Comment viewing options

Select your preferred way to display the comments and click "Save settings" to activate your changes.

Strange

This is strange, because a language such as Haskell has a REPL-like interface, and yet is still useful. It embeds the REPL in a monad, thus allowing redefinitions. Perhaps look into Haskell's monadic approach before you give in on this idea?

Not the Haskells I've seen

Haskell's REPL doesn't allow redefinition, either, though—since it doesn't allow definition. At least, hugs and ghci don't: defining a function or a constant yields a syntax error such as "(unexpected `=')".

ML (at least all the versions I've tried) does allow function definition at the REPL, in the same way my language does; but the lack of true redefinition doesn't feel like such a problem, there. That might just be because I haven't used ML for anything large yet—since I started on my language, I've started working at ITA, where I'm using Common Lisp heavily for the first time, and I've come to appreciate how useful redefinition is for debugging.

Redefinition in haskell

Haskell's REPL doesn't allow redefinition...

The repl is running inside the io monad, which means you can create let bindings

Prelude> let sum = undefined

However let bindings are lexically scoped so redefining functions has no effect on previous uses.

Prelude> let mean xs = sum xs `div` length xs
Prelude> let sum = foldl (+) 0
Prelude> mean [1,2,3]
*** Exception: Prelude.undefined

Hmm

...OK, that does work, in ghci (not in hugs). I didn't know about that use of let; I was doing "f x = x+1", as in a module, rather than "let f x = x+1".

As you say, though, it doesn't have anything to do with redefining.

Sorry...

Sorry about misinterpreting the meaning of "redefinition". I suppose redefinition of functions (meaning that you want to change the meaning of already compiled code) would require either a) that all function calls are indirect or b) that static references to the functions are patched. The first solution is certainly doable, with a slight performance overhead - whereas the second solution seems messy. Either way, it seems to me that both schemes are useful. You might want to keep the old functions intact until exploration of new functionality has been tested. At that point you might want to discard the new functions, or else inject the new definitions into the running system.

I can not agree

I always thought of the possibility to redefine something in REPL as of a hack that should not normally be used. So, I never designed and implemented a language which allows such a hack. And, I never missed this feature in OCaml REPL and GHCi as well.

The only real practical application I can think of is something like SISCweb, where REPL and runtime code patching proves itself quite useful for development and debugging. But, it is always possible to achieve the same with more transparent approach: use explicit hooks. REPL itself is what really rocks, not a code patching.

Debugging

runtime code patching proves itself quite useful for development and debugging

Yes, debugging is where redefinition comes into its own. I change a function and hit C-c C-c, and I can test the new definition without restarting (which can take a long time with what I'm working on).

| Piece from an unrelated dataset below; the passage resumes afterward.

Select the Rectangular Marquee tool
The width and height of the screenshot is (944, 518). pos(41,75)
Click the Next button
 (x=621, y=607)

Using explicit hooks would be an alternative; but I'd have to add the hook call, then restart the process, then remember to remove the hook call before checking in (leaving the hooks in place for every function that's ever been modified would be a bad idea for performance).

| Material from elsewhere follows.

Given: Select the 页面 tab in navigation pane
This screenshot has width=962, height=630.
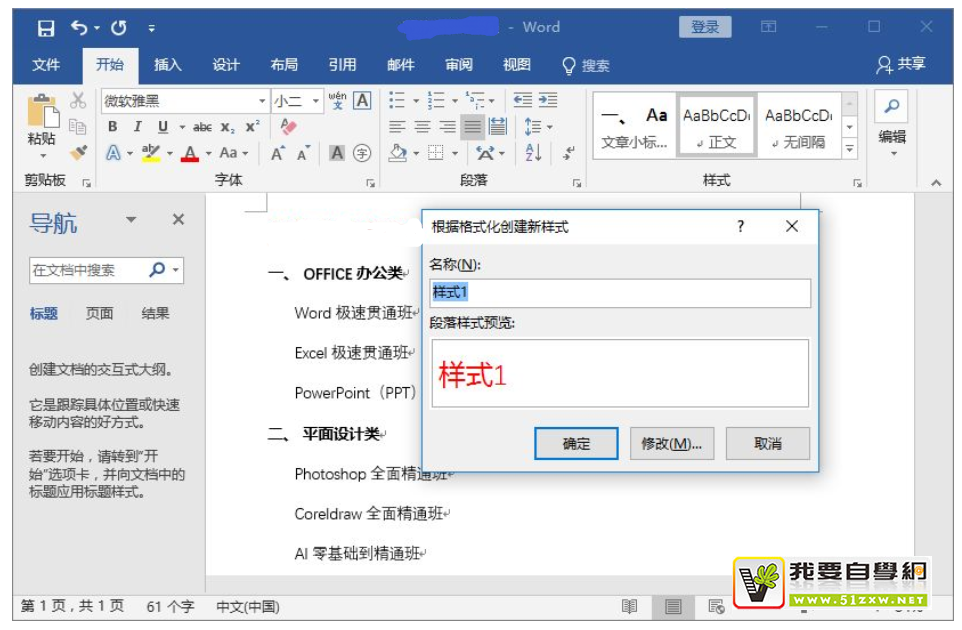Looking at the screenshot, I should [99, 313].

As for debugging, it is easy

As for debugging, it is easy to toggle a hook wrapper using macros. E.g., in my Lisp implementation (MBase), I'm using simple macro (debug: ... defns ...), which wraps all the function definitions inside into sequences like (begin (function $name $args "original function" ...) (define $hook (mkref $name)) (function $name $args "wrapper function" ((deref $hook) . $args)))

It is also possible to switch this behaviour on and off for everything by redefining (function ...) macro itself.

So, if a lisp implementation provides macro metaprogramming, it is always possible to make it patchable in runtime for debugging, without performance tradeoffs in production build.

Still doesn't work

(a) In a single-assignment world, hooks don't work, because you can't modify the value of the hook.

(b) Given your (debug) and modified (function) macros, you've got redefinition. The fact that your interpreter doesn't know about it is a red herring; it'll provide the same opportunities for bad code as if it were built in.

Why? It works well: a) hook

Why? It works well:

a) hook is a mutable reference wrapper (like ref in OCaml). It can be internally implemented as (cons something nil), deref as (car ...), and update as (set-car! ...).

b) It is not a redifinition, since the original function name could be mangled, only a wrapper function (which calls a hook value) is exposed. It does not affect neighter performance (compiled functions refers to other functions directly, and even inlining won't affect this behaviour) nor a possibility to debug (just replace the hook value, and a wrapper function will call the new one).

The only constraint here is that you can't change a function signature, but I suspect you'll never want to change a number of arguments for a function which is called from somewhere else.

(a) I don't have any mutable

(a) I don't have any mutable references; I have no mutable values at all. In my case, the whole point of single-assignment is that there is nothing mutable, so that separate processes can see the same data, without fearing that it's going to change.

(b) I'm not going to argue about.

debugging

An interesting question to ask: should debugging be considered as interaction/extension within a system, or supervision/modification of a system by some meta-level?

You might consider the combination of single assignment from within the language, but the ability to inspect or arbitrarily change the state (including reassignments) from the debugging meta-level. Then the question becomes: how is the system represented abstractly as a term in the debugging meta-level? This is essentially a matter of the debugger's user interface.

Good point

Interesting. I've been assuming I had to work within the capabilities of the language, because I was writing the REPL in the language; but you're right, it doesn't have to be that way.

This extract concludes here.